Your answer must be the exact lines from the one holding "The image size is (980, 376)." through the end of the entries, with no pictures.

Collected data:
************

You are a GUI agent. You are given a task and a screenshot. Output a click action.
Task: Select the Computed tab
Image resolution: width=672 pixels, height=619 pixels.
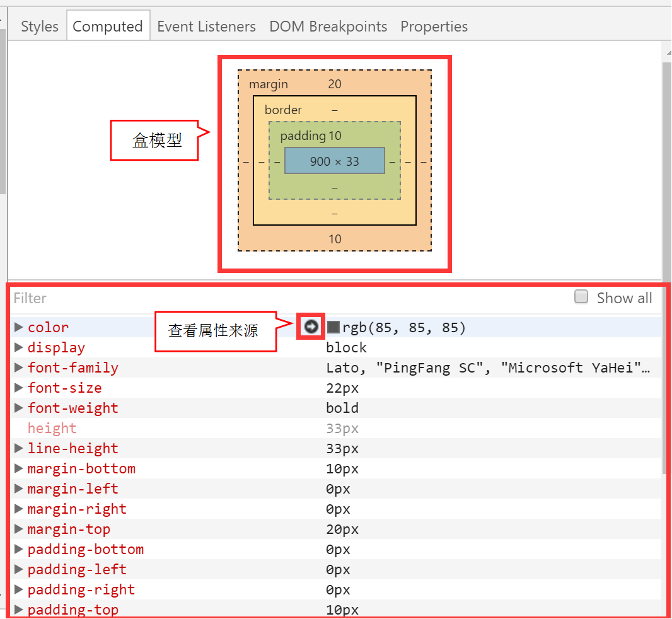coord(108,26)
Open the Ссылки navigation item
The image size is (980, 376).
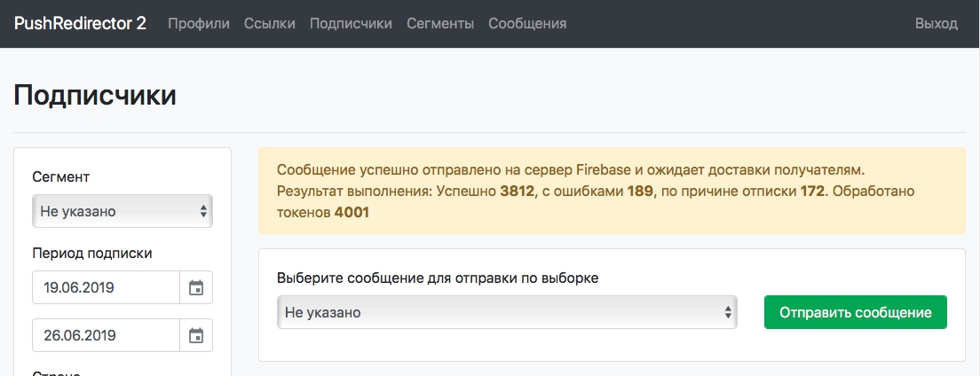pyautogui.click(x=270, y=24)
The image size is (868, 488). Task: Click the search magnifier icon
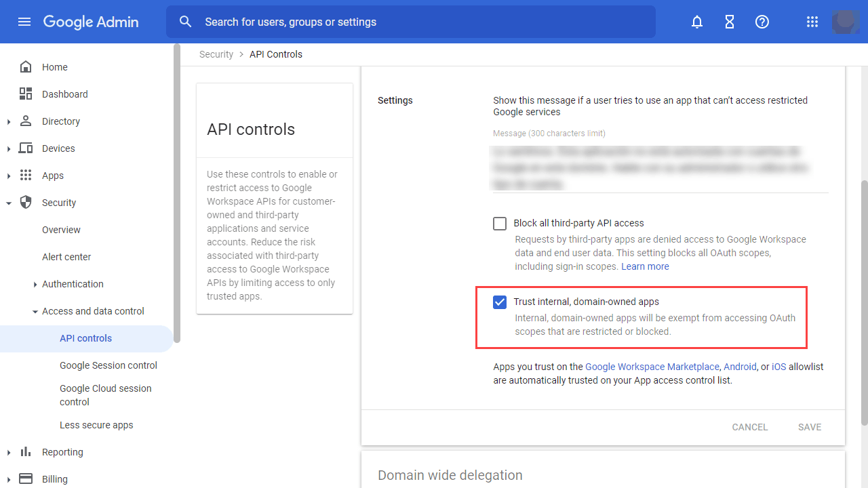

************

§ **Answer section**:
The image size is (980, 376).
pyautogui.click(x=270, y=24)
The image size is (868, 488). Task: Click the search magnifier icon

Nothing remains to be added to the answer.